* _TEXTO DE LECTURA_:
· · · · · · ·

La revolución silenciosa, de Lars Kraume

 Solidaridad silenciosa.

 Hay que combatir este calor de alguna manera. Otra vez al cine, en un úico pase a una hora estrambótica: las 21:15. Cuatro personas en la sala, lo que es bastante lógico debido a lo desconocido del producto. Como me suele pasar, la etiqueta "basado en hechos reales" no me suele predisponer favorablemente. El responsable de la cinta, Lars Kraume, no me sonaba de nada, a pesar de haber escrito, producido y dirigido durante años (El caso Fritz Bauer  en 2015), y seguramente se me escapó la crítica en el periódico. Fue mi hermano quien me dijo que merecía la pena y que había sido seleccionada en la semana del cine alemán en Madrid. Así que fui a  ver La revolución silenciosa, aunque el título en alemán es "El aula silenciosa", menos comercial, pero más acorde con el asunto del filme, a partir del relato autobiográfico de Dietrich Garstka .

· · · · · · ·

* _EXTRACTOS DE DATOS_:
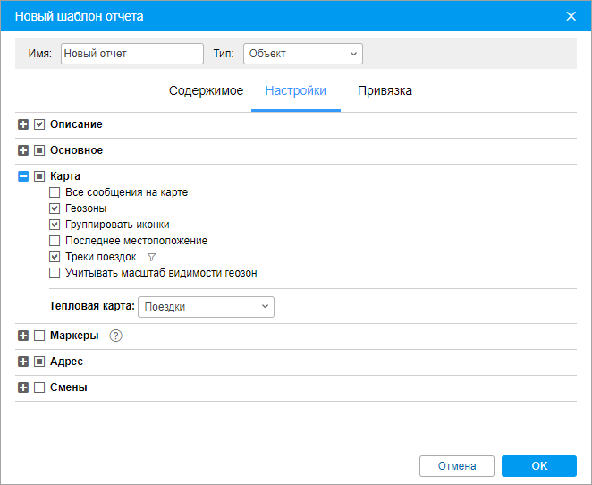Click the Отмена button

pos(456,466)
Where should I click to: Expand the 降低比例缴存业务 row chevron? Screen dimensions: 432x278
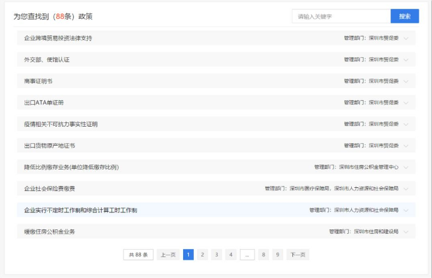[406, 168]
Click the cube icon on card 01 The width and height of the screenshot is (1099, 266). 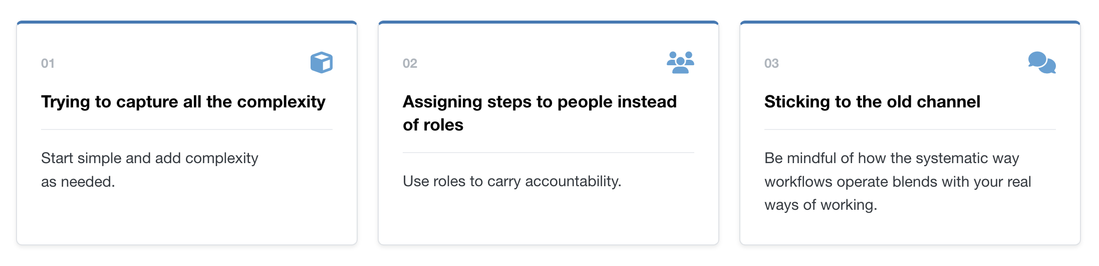(322, 63)
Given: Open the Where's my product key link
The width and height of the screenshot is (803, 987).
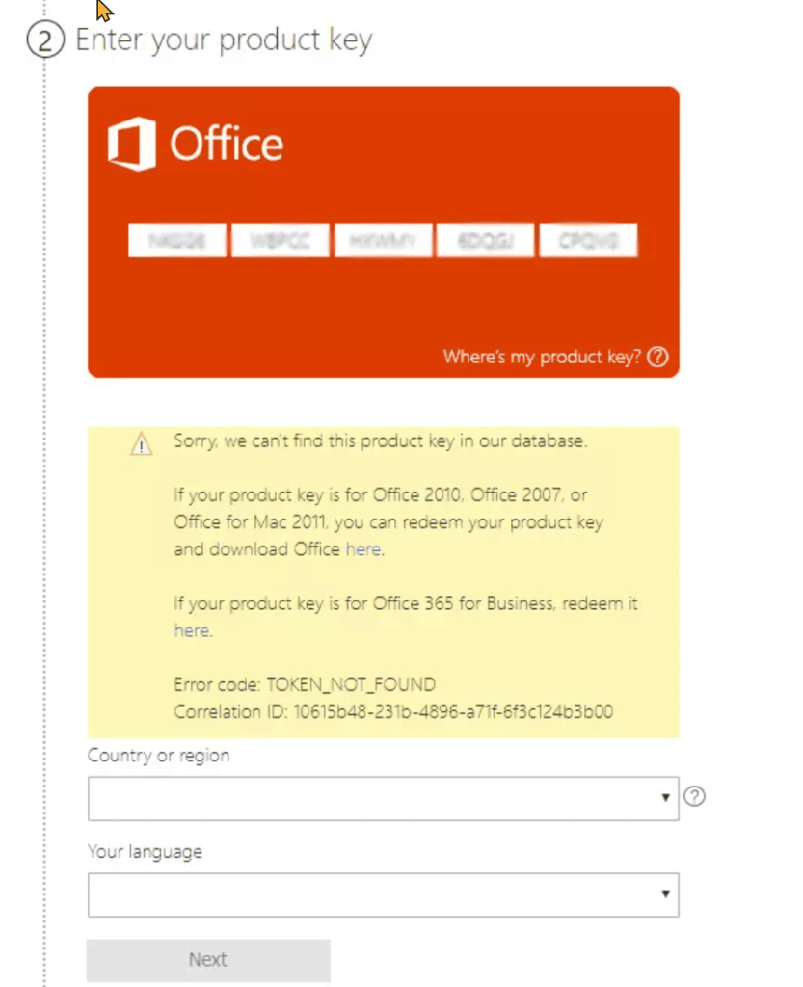Looking at the screenshot, I should click(x=542, y=357).
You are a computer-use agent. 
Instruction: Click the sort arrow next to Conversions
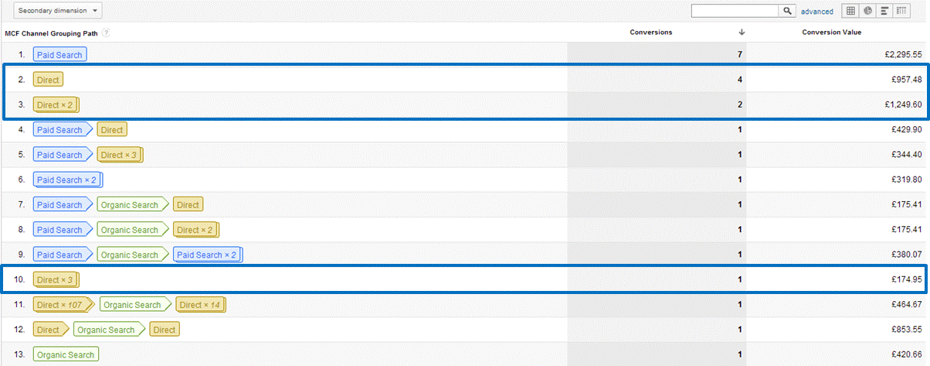pyautogui.click(x=742, y=32)
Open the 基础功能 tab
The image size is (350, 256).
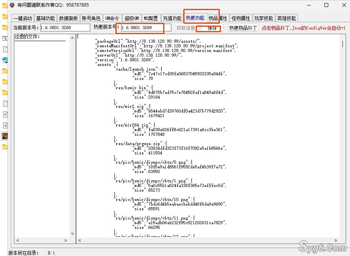(x=45, y=18)
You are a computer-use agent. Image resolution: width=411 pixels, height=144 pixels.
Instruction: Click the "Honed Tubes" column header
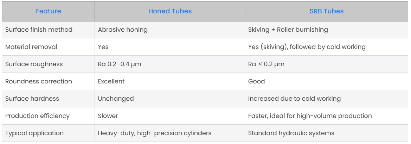click(x=170, y=11)
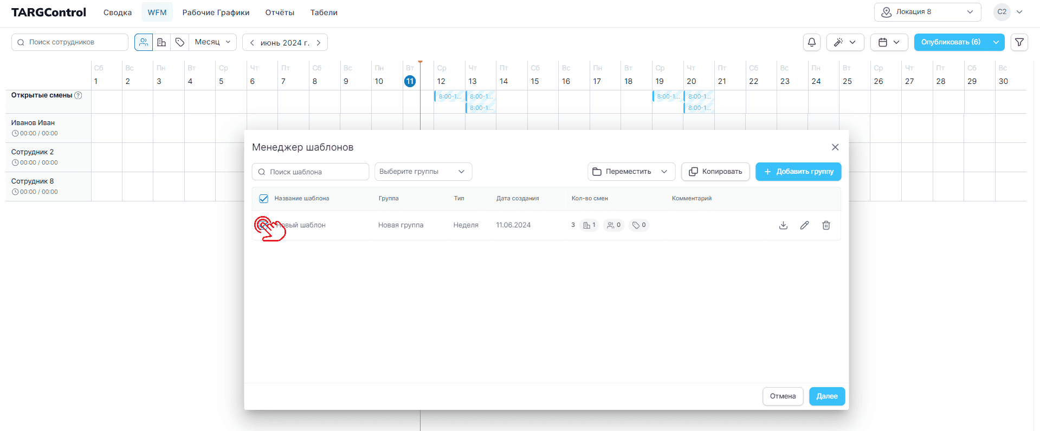The width and height of the screenshot is (1040, 431).
Task: Open the Переместить dropdown
Action: click(631, 172)
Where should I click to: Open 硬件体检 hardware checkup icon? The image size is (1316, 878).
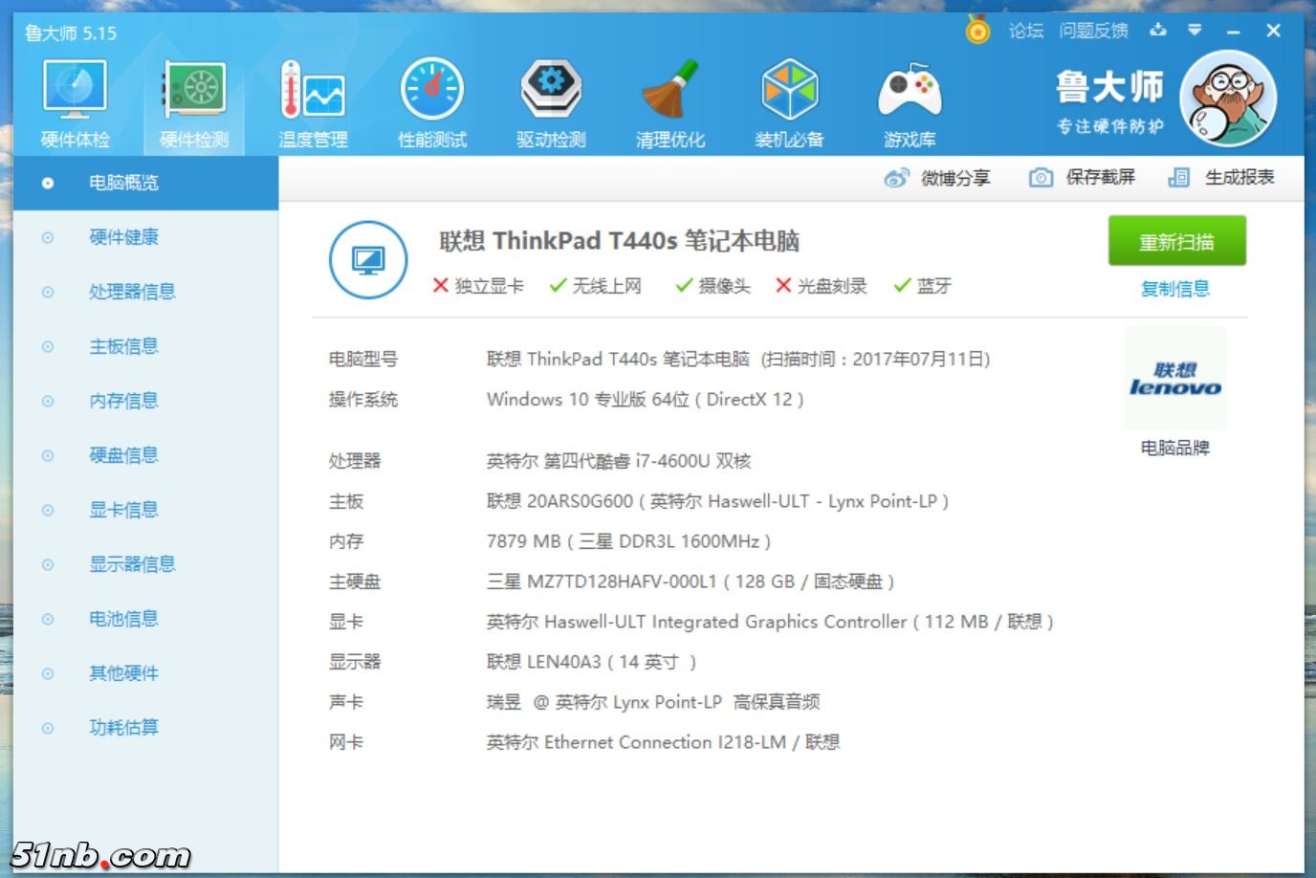coord(76,103)
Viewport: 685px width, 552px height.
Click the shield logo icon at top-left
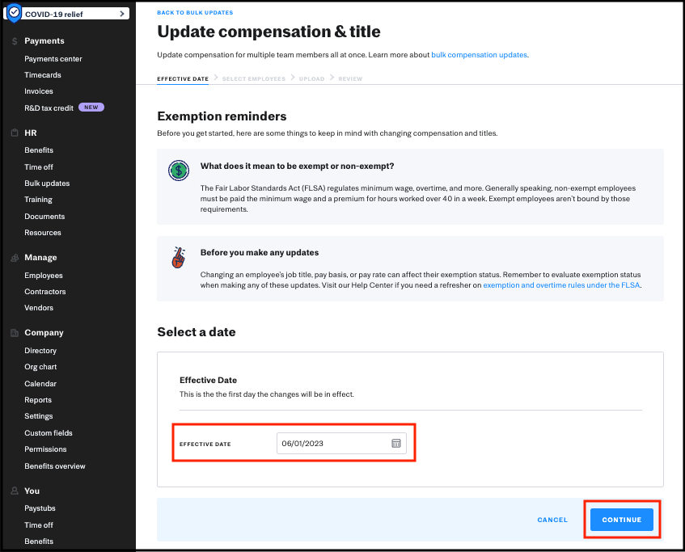(x=14, y=14)
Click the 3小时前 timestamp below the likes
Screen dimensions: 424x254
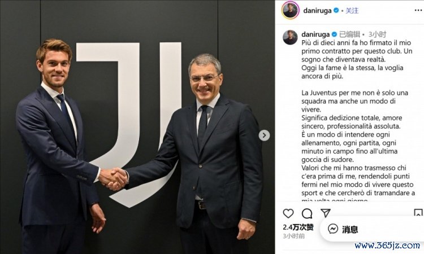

· · · · · · ·

* _CONSIGNA_:
Según la reseña de La revolución silenciosa, ¿en qué se basa la película? Usa únicamente la reseña para responder.

* _RESPUESTA_:
En el relato autobiográfico de Dietrich Garstka.